[EXTRACTED RECORDS Boundary: Start]

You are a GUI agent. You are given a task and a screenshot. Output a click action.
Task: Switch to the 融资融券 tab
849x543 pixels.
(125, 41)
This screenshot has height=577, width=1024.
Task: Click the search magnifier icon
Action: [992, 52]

[EXTRACTED RECORDS Boundary: End]

**EXERCISE:**
Return the records above in their entirety, exactly as they appear.

**ANSWER TO THIS EXERCISE:**
You are a GUI agent. You are given a task and a screenshot. Output a click action.
Task: Switch to the 融资融券 tab
849x543 pixels.
(125, 41)
This screenshot has height=577, width=1024.
Task: Click the search magnifier icon
Action: [992, 52]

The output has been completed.